Burst pipe causes flooding and fire in Fain College of Fine Arts


Lisa Thames

IT closet in the piano lab caught fire and was put out quickly, March 8.

On March 8, students and faculty were asked to evacuate the Fain College of Fine Arts building. A corroded water pipe had burst causing a flood and a small electrical fire. 

“There was an air handler on the second floor above the tool crew area in the scene shop area and there it’s filled with chilled water. One of the lines, the controller lines, had a drain on it that rusted out and broke,” Kyle Owen, associate vice president of facilities, said. “It started dumping the chilled water on the floor. There are a couple of drains in that mechanical room but as we learned they drained some water but not the volume waters we had going down it because of the break, so it starts spilling over.”

The old MNG studio, March 8. (Lisa Thames)

The water caused a flood in the B building and extended to areas of the C building. While handling the water, smoke started coming out of room B124, because a small electrical fire had begun. The uninterruptible power supply (UPS), a device that provides battery backup when the electrical power fails, in the IT closet was still charged when it got wet causing it to start smoking. The fire was short-lived as recruiting coordinator Andrew Brinkman put out the fire with a fire extinguisher.

“Ninety percent of the area that was flooded was on concrete floors which [was] clean[ed] with custodian equipment pretty easily. In the carpet area we’ll dry those out but there’s one room, the drawing studio. It has some tiles that are damaged, but that should be replaced [March 10] and cleaned up. However, the piano lab is of concern, the discharge of the power extinguisher created a pretty good cloud of material throughout the room,” Owen said.

The damage to the piano lab is still to be determined. The room is not in clean conditions due to stopping the fire, but it will be professionally cleaned. Once clean, all the equipment will be connected and tested.

“The piano lab area has a backroom which is not part of the lab it’s part of a room where IT stores network equipment. Most of the damage actually happened in that room, in the network equipment room, and that equipment was gone,” Martin Camacho, dean of Fain College of Fine Arts, said. “It became unserviceable immediately during the flood luckily IT reacted very fast. My understanding is that they used spare parts and we are up in running already 24 hours after this incident happened which is great.”

A room in the art department, usually used for independent study, was affected by the flood as well. The damage was very minimal since they managed to save the artwork in the room. No art classes were canceled that day.

“We were really fortunate that we did not sustain a lot of major damage luckily it was in a studio space that we didn’t have a lot of electronics or high tech equipment so that was really fortunate,” Leah Gose, chair of Juanita and Ralph Harvey School of Visual Arts, said. “There are a few things that we might need to take a look at like some lockers that were on the floor just to see if that was damaged but most of the damage that we sustained was ceiling tiles you know just from getting wet and waterlogged and some insulation that could not be repaired so we were really fortunate.”

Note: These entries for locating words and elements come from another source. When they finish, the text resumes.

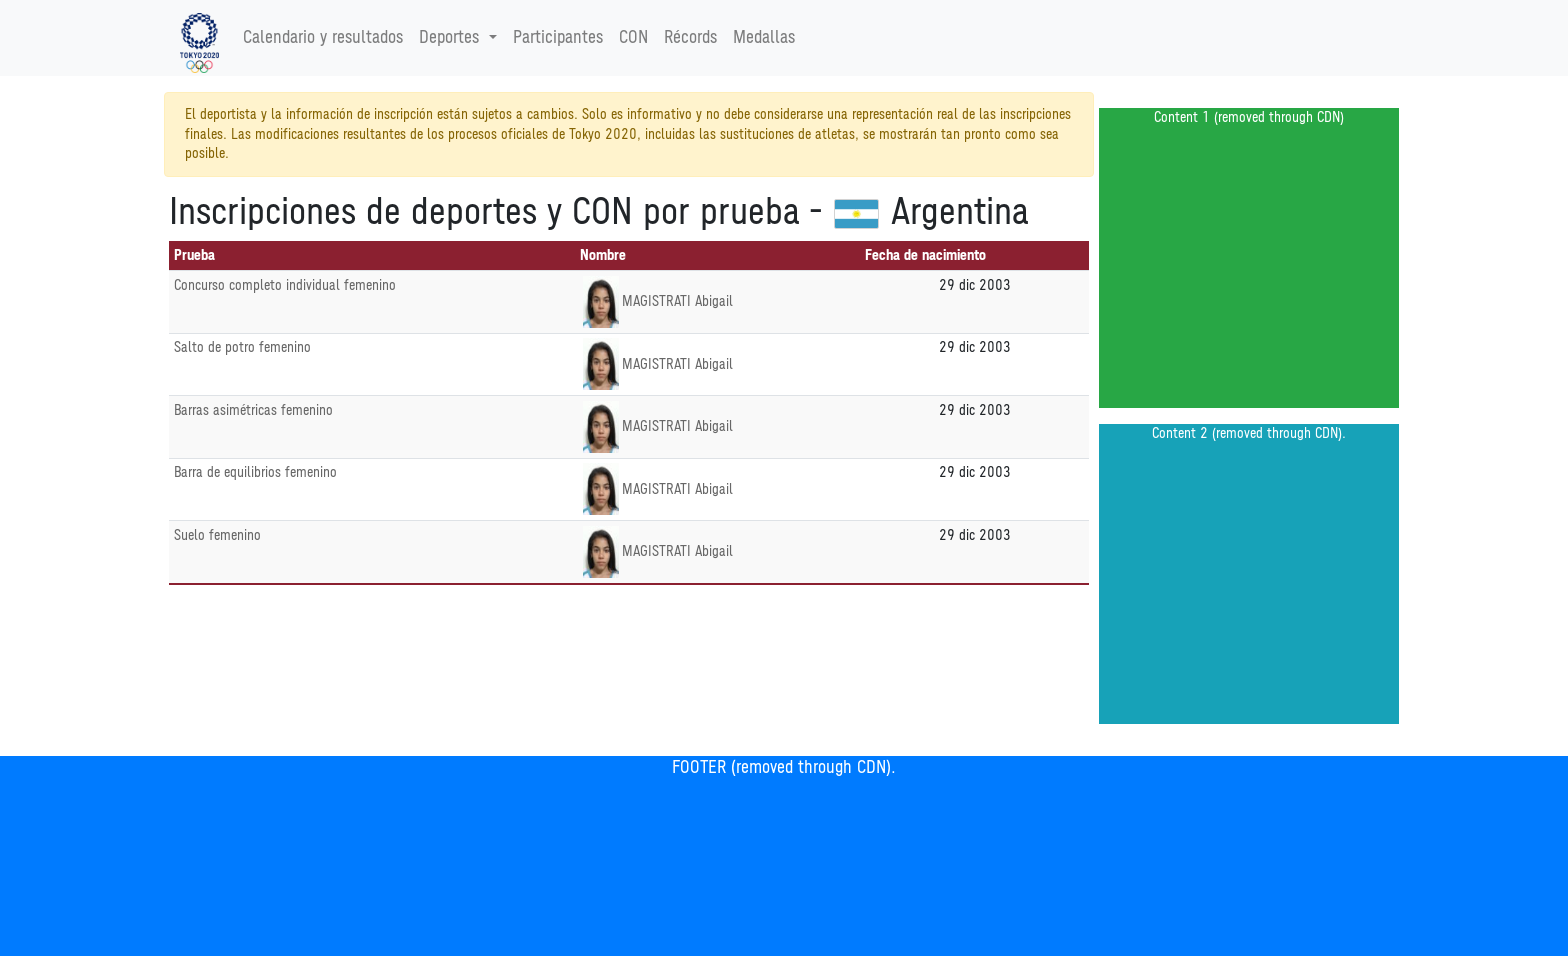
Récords (690, 38)
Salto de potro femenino (242, 347)
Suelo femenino (217, 535)
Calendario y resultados (323, 38)
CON (633, 38)
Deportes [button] (451, 38)
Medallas (764, 38)
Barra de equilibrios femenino (255, 472)
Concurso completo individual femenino (285, 285)
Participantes (558, 38)
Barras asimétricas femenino (253, 410)
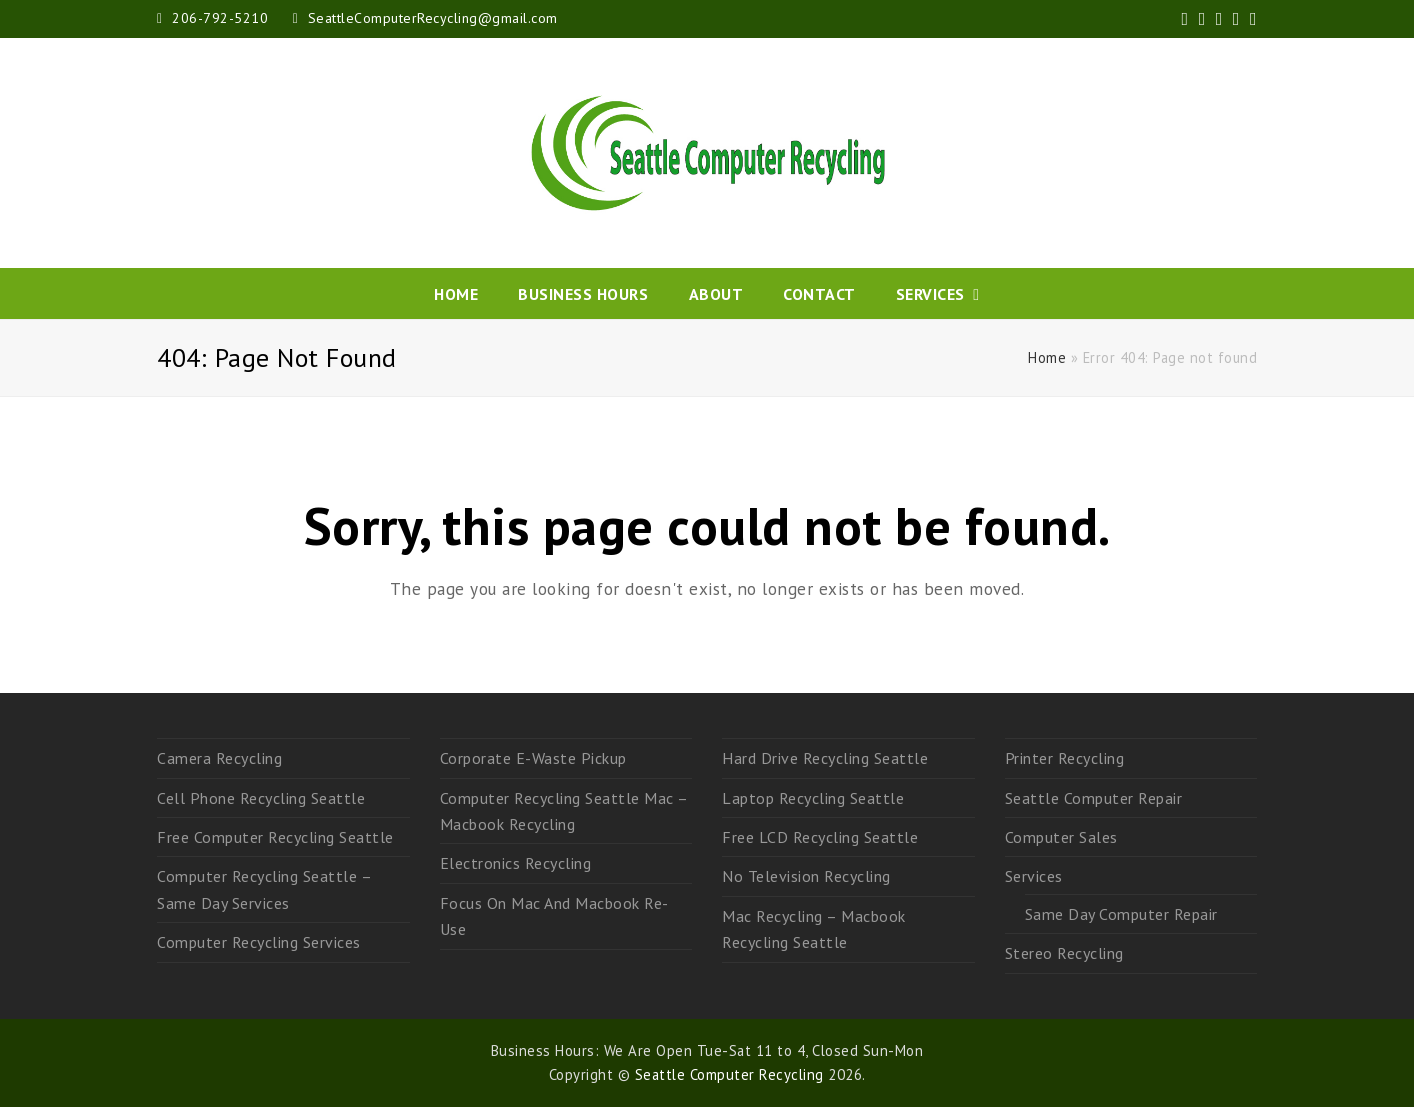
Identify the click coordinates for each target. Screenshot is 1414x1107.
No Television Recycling (806, 876)
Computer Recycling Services (259, 942)
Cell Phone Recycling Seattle (261, 798)
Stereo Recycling (1064, 953)
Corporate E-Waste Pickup (533, 758)
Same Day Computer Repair (1121, 914)
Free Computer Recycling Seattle (275, 837)
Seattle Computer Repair (1094, 798)
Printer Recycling (1065, 758)
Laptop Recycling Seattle (813, 798)
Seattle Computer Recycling (729, 1074)
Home (1047, 357)
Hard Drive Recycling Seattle (825, 758)
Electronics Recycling (516, 863)
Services (1034, 876)
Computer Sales (1061, 837)
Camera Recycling (219, 758)
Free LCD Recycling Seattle (820, 837)
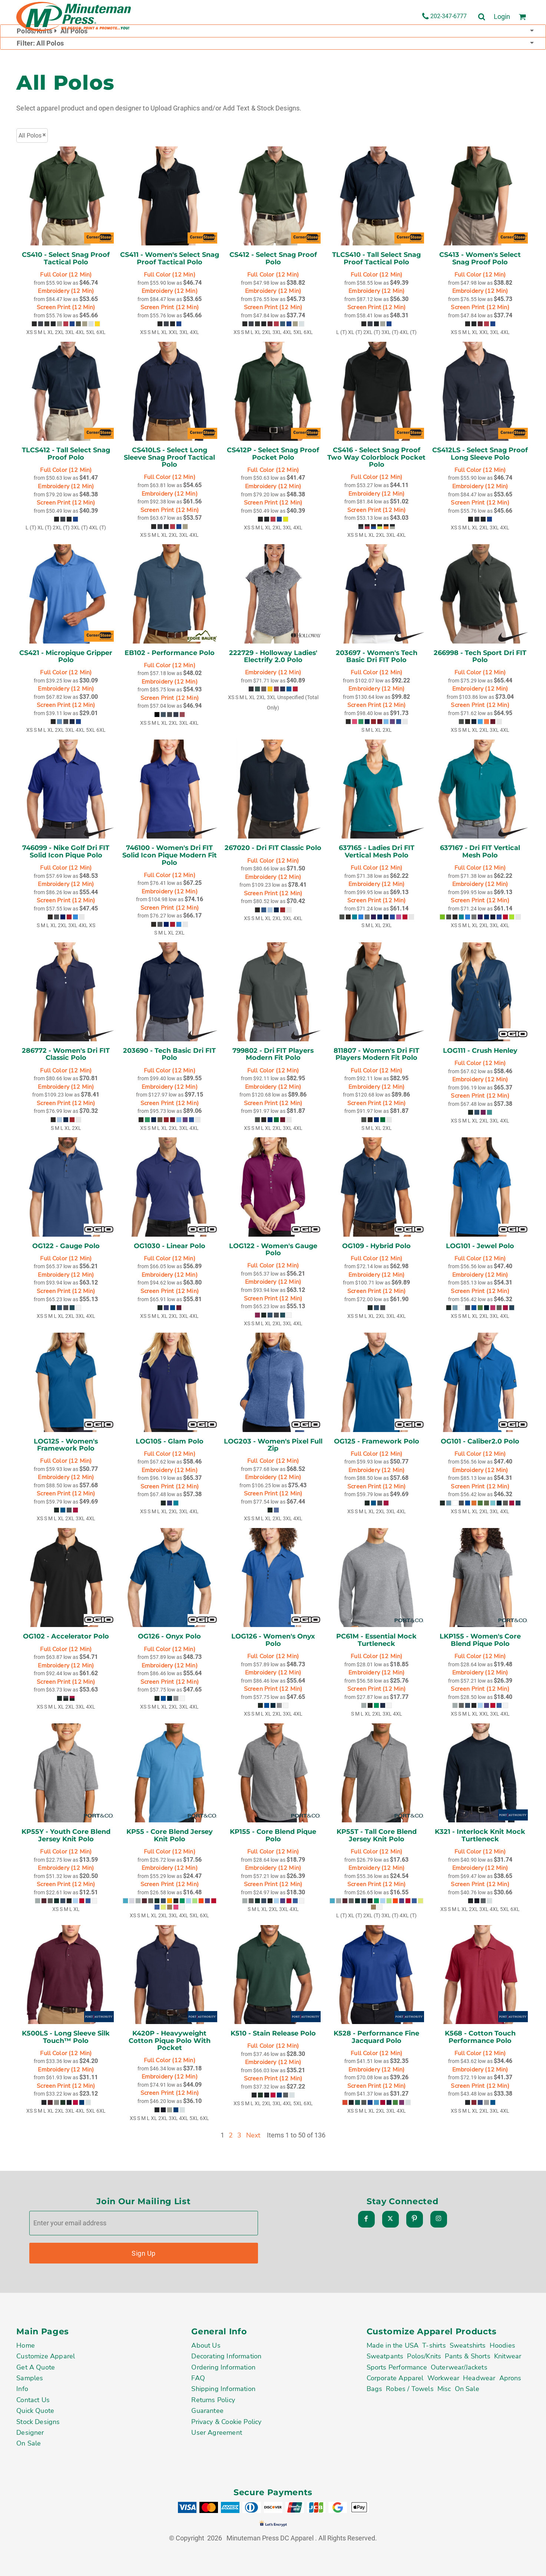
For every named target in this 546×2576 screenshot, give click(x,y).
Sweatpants (385, 2356)
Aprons (510, 2378)
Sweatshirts (468, 2345)
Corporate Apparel (395, 2378)
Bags (375, 2388)
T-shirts (434, 2345)
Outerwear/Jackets (459, 2367)
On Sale (28, 2443)
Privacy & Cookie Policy (226, 2421)
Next (253, 2135)
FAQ (198, 2378)
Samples (29, 2378)
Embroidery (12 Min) (66, 291)
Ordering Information (223, 2367)
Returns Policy (213, 2399)
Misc (444, 2388)
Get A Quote (35, 2367)
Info (22, 2388)
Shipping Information (223, 2388)
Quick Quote (35, 2410)
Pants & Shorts (467, 2356)
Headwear (479, 2378)
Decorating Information (226, 2356)
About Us (205, 2345)
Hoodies (502, 2345)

All hands on deck in the piano lab, March 8. (Lisa Thames)

The incident was early in the morning and some faculty had yet to arrive on campus. Nonetheless, the response was immediate and the situation was quickly controlled.

“I’d probably say that I was alerted by this very early in the morning, and I communicated to facilities the situation immediately. I was still off-campus cause I was alerted by this before work time. By the time that I got here a few minutes late, the response was unbelievable. Facilities were here responding immediately, IT was already here responding immediately,” Camacho said.

Police and firefighters had also arrived at the scene. Camacho said he was impressed by the response time the incident received as it was quick. 

“My overall impression is that number one we were very lucky because the potential damage could have been very large and the actual damage appears as of today very minimal. That’s number one and number two as I just mentioned, [I am] really, extremely happy with the way in which all units, all relevant units, responded to the incident and that really made a difference,” Camacho said.